Damien Boissinot did hair for five campaigns across Pucci, Sportmax, Zimmermann, Loro Piana, and Alaia. Five brands. Five supposedly distinct visual identities. One person deciding how the hair falls.
The brand loyalty lock-ins
Glen Luchford shot all three credited Saint Laurent campaigns in the dataset: the summer campaign, the Mombasa bag, and the spring campaign part one. He also shot the Zara x Willy Chavarria collaboration and Louis Vuitton's Le Speedy 1930. Five campaigns. Three brands. One eye.
Sam Rock shot every Courreges campaign. Jamie Hawkesworth shot every Wales Bonner campaign. Oliver Hadlee Pearch shot both Giorgio Armani campaigns. These aren't freelance relationships. They are permanent visual voices. The photographer is the brand's look; the brand just supplies the clothes.
What nobody is saying
87 of the 100 campaigns credited no external agency. The creative infrastructure of luxury fashion advertising isn't agencies. It is this group of freelance individuals. The same casting directors, the same hair stylists, the same makeup artists, the same set designers, moving between brands on a rolling basis.

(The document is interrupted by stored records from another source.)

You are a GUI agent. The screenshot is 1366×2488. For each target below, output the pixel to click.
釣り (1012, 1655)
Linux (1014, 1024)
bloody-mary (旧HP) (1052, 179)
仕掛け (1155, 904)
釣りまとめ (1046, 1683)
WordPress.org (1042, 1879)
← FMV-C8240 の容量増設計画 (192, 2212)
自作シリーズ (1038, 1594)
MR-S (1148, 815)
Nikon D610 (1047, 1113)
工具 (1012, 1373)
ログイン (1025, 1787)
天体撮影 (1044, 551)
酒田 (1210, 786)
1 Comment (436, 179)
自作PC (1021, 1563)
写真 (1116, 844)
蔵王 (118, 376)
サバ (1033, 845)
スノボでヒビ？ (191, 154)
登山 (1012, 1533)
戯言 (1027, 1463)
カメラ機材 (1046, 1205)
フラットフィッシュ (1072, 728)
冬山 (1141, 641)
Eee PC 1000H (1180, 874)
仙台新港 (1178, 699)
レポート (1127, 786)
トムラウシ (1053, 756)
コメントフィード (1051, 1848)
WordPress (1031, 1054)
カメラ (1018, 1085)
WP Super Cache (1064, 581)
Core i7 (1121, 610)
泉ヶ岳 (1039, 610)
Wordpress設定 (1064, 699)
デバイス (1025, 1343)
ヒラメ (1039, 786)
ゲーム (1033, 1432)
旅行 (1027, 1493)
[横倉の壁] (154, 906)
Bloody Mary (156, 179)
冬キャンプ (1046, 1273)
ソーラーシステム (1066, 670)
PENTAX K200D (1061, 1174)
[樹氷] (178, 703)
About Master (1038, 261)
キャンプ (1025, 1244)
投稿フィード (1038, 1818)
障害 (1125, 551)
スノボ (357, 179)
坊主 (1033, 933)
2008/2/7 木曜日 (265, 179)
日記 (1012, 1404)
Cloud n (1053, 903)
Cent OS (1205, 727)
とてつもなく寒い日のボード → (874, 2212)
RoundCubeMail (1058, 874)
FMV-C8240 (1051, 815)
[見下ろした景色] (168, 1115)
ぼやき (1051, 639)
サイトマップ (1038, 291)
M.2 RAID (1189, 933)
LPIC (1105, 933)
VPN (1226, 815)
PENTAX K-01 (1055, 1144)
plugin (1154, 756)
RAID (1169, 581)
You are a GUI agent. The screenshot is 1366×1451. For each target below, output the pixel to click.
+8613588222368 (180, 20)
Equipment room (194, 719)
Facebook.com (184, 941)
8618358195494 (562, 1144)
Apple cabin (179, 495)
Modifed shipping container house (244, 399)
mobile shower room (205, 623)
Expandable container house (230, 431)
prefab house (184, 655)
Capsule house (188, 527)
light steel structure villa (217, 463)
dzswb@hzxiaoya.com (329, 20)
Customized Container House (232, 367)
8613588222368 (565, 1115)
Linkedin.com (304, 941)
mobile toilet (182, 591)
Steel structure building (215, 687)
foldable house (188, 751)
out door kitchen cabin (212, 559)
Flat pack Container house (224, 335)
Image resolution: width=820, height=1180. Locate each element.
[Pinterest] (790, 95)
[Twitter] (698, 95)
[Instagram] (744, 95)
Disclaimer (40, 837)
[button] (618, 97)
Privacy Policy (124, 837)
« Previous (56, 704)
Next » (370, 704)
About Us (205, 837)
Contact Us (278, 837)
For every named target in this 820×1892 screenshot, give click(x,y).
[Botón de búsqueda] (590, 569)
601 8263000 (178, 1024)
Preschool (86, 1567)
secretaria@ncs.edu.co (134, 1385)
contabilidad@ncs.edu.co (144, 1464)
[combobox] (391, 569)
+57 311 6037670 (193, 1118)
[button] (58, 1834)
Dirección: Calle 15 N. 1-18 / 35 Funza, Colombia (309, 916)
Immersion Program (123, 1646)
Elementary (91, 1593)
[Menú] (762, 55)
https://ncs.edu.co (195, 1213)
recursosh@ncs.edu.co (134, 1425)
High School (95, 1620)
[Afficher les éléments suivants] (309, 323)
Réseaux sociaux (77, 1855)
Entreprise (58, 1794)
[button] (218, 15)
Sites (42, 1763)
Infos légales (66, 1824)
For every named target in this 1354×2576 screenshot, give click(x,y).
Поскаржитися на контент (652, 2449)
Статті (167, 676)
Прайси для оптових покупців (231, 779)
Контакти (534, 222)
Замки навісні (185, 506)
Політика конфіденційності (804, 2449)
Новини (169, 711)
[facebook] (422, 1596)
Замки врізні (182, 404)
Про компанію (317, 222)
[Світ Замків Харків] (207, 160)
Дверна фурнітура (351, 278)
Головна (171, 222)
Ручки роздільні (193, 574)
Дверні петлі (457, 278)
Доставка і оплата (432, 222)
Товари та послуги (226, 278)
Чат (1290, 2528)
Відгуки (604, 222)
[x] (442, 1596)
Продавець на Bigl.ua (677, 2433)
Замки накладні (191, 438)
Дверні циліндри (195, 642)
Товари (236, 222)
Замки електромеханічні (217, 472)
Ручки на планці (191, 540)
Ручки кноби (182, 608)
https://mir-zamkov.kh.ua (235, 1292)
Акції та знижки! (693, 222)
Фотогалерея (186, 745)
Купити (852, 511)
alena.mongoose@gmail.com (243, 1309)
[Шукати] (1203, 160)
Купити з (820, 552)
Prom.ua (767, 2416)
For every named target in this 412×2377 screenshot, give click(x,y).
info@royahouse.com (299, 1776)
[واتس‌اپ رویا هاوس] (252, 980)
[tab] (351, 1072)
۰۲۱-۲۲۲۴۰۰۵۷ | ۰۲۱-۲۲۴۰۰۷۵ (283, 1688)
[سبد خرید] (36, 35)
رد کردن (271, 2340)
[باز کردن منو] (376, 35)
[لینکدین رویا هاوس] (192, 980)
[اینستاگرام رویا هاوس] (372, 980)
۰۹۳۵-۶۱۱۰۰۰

That means the visual differentiation between competing luxury brands is being determined by whether Christopher Simmonds art directed your campaign this month or somebody else's. Whether Ashley Brokaw cast your show or the one across town. Whether you got the Meisel package or whether Meisel was already booked by your competitor.
The talent is the infrastructure. And the infrastructure is shared.
Even the models circulate
Awar Odhiang appeared in five campaigns across five different brands: Alaia, Saint Laurent, Tory Burch, Loro Piana, and Chloe. Alex Consani appeared for Gucci, McQueen, and Tory Burch. Kate Moss appeared for Gucci, Burberry, and Messika. Mathilda Gvarliani for Gucci, Ralph Lauren, and Pucci.
When the same face represents three competing brands in the same season, brand distinction is no longer being carried by the person in the image. It is being outsourced to the logo on the page.
Convention, not conspiracy
None of this is a conspiracy. It is a convention.
These people are at the top of the call sheet because they are genuinely excellent at what they do. Meisel is Meisel. Simmonds is Simmonds. Brokaw is Brokaw. The concentration exists because the industry rewards reliability, because creative directors inherit production rosters from their predecessors, because the approval process favours known quantities, and because booking the biggest name feels like the safest path to a campaign that won't get questioned by the board.
But safety has a cost. When 23 people appear three or more times in a single season's worth of work, the visual language of the entire category starts to converge. Not because anyone decided it should. Because the same hands made it.
The convention isn't that brands commission similar-looking work. The convention is that they commission the same people and then wonder why.